→ **RECORDS TO USE**:
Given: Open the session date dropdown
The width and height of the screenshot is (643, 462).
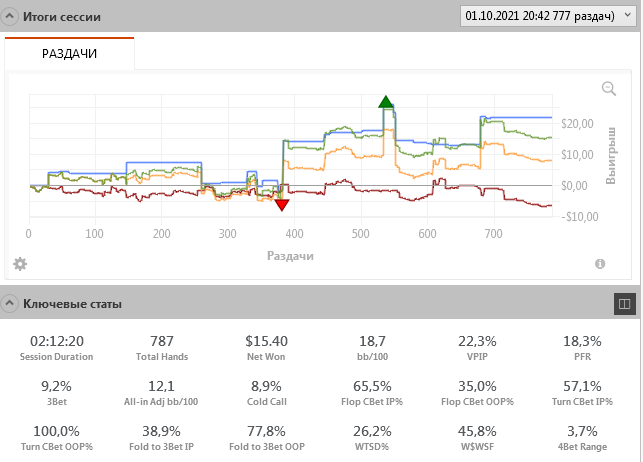Looking at the screenshot, I should pos(547,17).
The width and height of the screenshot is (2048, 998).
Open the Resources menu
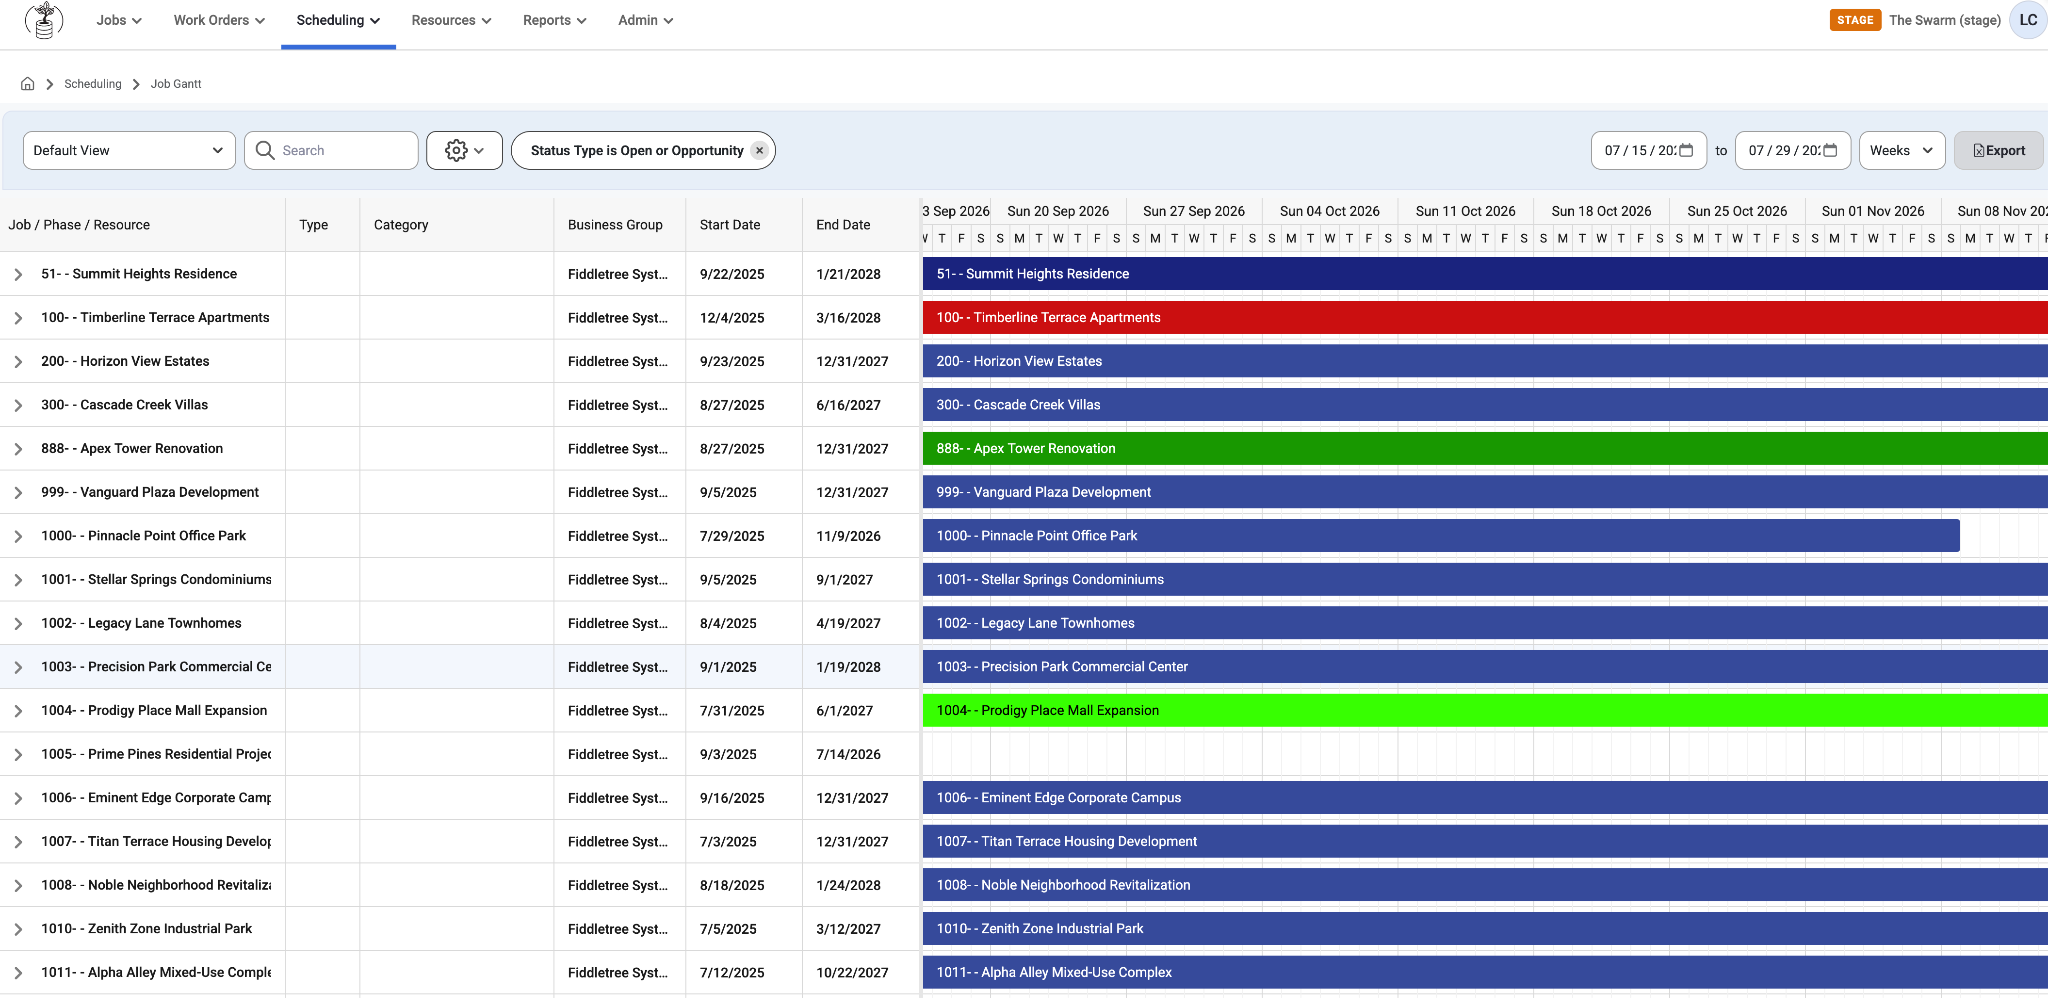(451, 20)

→ **TASK INSTRUCTIONS**: Repeat every record precisely. Any picture among them stays out of the copy.

→ **EXERCISE SOLUTION**:
Given: Open the session date dropdown
The width and height of the screenshot is (643, 462).
Looking at the screenshot, I should pos(547,17).
The width and height of the screenshot is (2048, 998).
Open the Resources menu
(451, 20)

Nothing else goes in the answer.